You're welcome Cristi, thanks in return for answering. I reply to clarify my critique of inconsistency. And I suggest how to correct it (if you agree) in order to make my meaning clearer.
A. You reiterate that "people should be free to associate and organize how they want, so long as they don't force others to do the same." I agree with this. Still (to explain my critique) what you're affirming here is an ideal. You claim that humanity ought to be thus, and therewith present a utopian vision of man. This is good.
But then you simultaneously warn against utopian visions and "idealization of man" in general for fear they might undermine this paramount ideal of freedom. Here is the contradiction. With this, freedom is ground and baked unleavened into a "simplified model" of humanity, an ideology that is jealous and fearful of rivals and through that fear itself a limitation on freedom. It might easily escalate into violence against those who disagree with it, for example.

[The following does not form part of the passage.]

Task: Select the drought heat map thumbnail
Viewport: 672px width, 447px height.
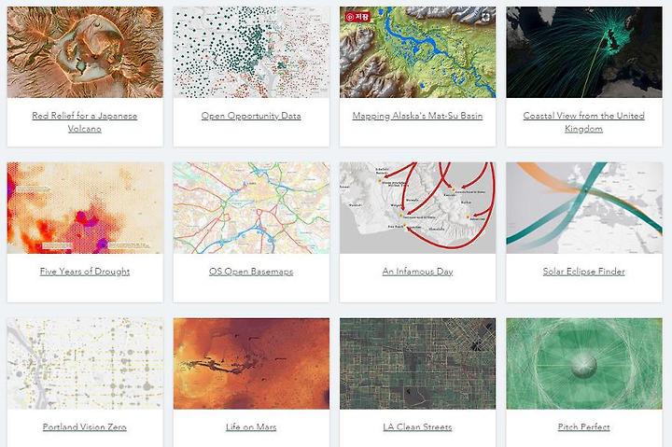Action: click(85, 208)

The ideal is here contradicted.
You reply to Rick Searle's defense of utopianism (May 2), "Would it be too strong the claim that at the root of any large scale act of repression or violence, there is the idea of the aggressors that the things ought to be in a certain ideal way, and the victims are to be blamed if the things are not like this or if they seem to endanger their ideal?"
Yes, that's too broad. The Vikings who terrorized the dark ages were motivated not by ideal but material interests. So were the slave traders who descended on Africa (I agree with Rick). Your warning against ideals is too general.
More to the point, logical consistency demands that one drop any such generalized warning against utopian visions, goals, definitions and other ideals of humanity when promoting just that, especially when promoting the ideal of freedom. Other ideals (even full-blown ideologies) aren't necessarily corrosive of freedom; indeed, they might even be essential to it. Freedom might have a larger purpose, a reason for being. We wouldn't want to discourage the search for that, and it would tempt tragedy to do so in the name of freedom itself.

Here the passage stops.